The situation was already rather mixed. Democrats failed to make a case for a major innovation boom based on a serious increase in public funding. They left public spending in the twilight zone of the last-resort safety net, and now a repositioning will come too late. The Financial Times reported that the Republican victory killed flagship elements of Obama’s innovation policy for at least for the next two years. In the FT observes that cap-and-trade and net neutrality are gone, to be replaced by coal-and-oil and the cable cartels. The same goes for defense conversion, which would have helped research-and-development funding of the kind conducted at universities. The New York Times' Frank Rich has pointed out that neither party offered a coherent storyline in which clear solutions follow well-described problems. In spite of its favorable stance towards science, the Obama Administration does not have a serious innovation policy that aims at supporting the creation of both knowledge and middle-class jobs. And neither party has a plan for supporting and expanding public universities.
Is this what people voted for? There is no popular support for the abandonment of renewable energy, or for the economic inefficiencies of the recovery limited to the top end of the financial industry, or for a recovery based on the Fed reinflating asset bubbles, or for tuition increases at double to quadruple the consumer price index. But the funding news is not good. The AAAS has a useful comment (scroll down to "Post-Election Outlook on Federal R&D Funding"). This table shows that energy research at the DOE would take a particular hit if the Republicans make good on their pledge.
Our ASU and CSPO colleague Dan Sarewitz has a good comment on the general issue, which is that funding levels get too much attention and social purposes not enough.
Boosting funds for basic research is also safer politics than actually tackling a national problem. . . . Doubling the NSF budget makes good politics. But what about good policy? Although few would question the value of a robust basic-science enterprise, we just don't know how marginal increases in basic-research funding affect a nation's capacity to solve social and economic problems. On the other hand, decades of research on the links between science and innovation in areas ranging from jet engines to medicines show that basic research best contributes to economic and social goals when targeted at areas that can directly benefit from additional fundamental knowledge.Sarewitz is here pitching "Pasteur's Quadrant" in vital areas rather than basic research.
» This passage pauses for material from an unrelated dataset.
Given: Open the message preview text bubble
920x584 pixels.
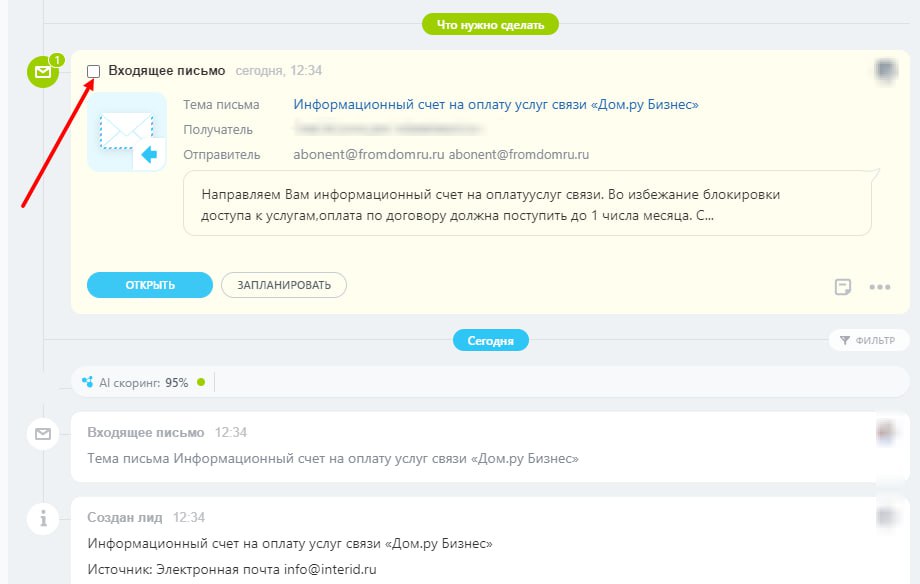Looking at the screenshot, I should pos(527,203).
I think he hammers basic research mistakenly at the end ("I know that such an approach would be fiercely opposed by the leading voices of the scientific community, who will never abandon the long-falsified belief that basic research is most valuable to society as a bottom-up enterprise driven only by inherent scientific interest.") But I share his distress at the refusal of politicians -- and science policy leaders -- to articulate social goals and then fund R&D that addresses them.
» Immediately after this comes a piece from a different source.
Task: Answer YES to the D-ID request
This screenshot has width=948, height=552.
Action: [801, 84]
If Congress wanted to allocate scarce new R&D resources wisely during a protracted period of budgetary austerity, it wouldn't adopt a doubling strategy, but would instead take a more surgical approach to set priorities. It would focus investments where links between science and application are well established, to deliver short- to medium-term benefits. Alternative energy, for example, offers many technological options where basic research can improve performance.
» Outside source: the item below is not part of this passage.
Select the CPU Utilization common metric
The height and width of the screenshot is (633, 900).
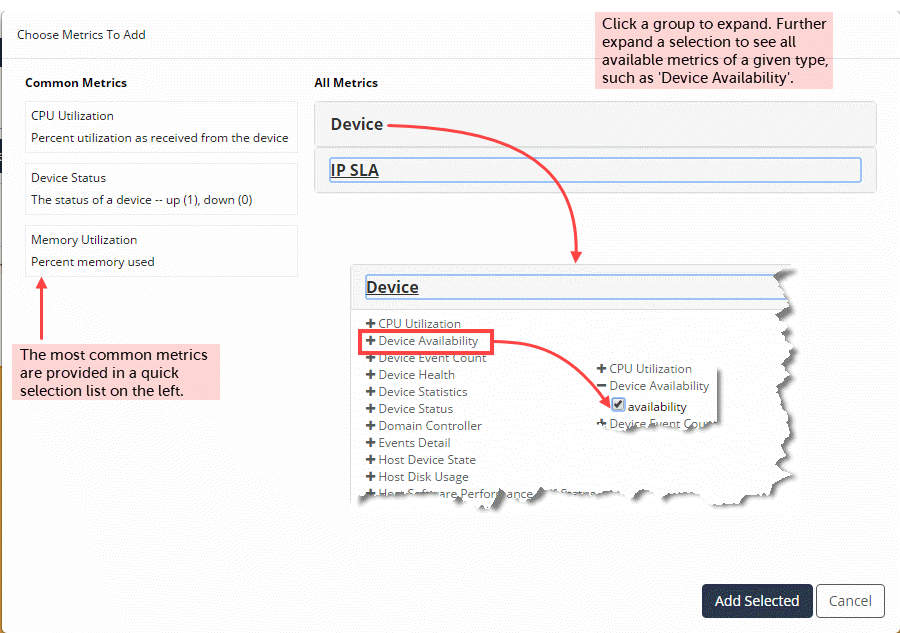(161, 127)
The U.S. is the only major power where socially-beneficial tech development is hamstrung by a deep political phobia about industrial policy. Our lunch is being eaten in solar energy and other domains by the country with the most systematic industrial policy in the world - China. This is a bad time to push for science policy rooted in social development -- something only public agencies can do. But it is also even more urgent now than it was when Obama was elected two years ago.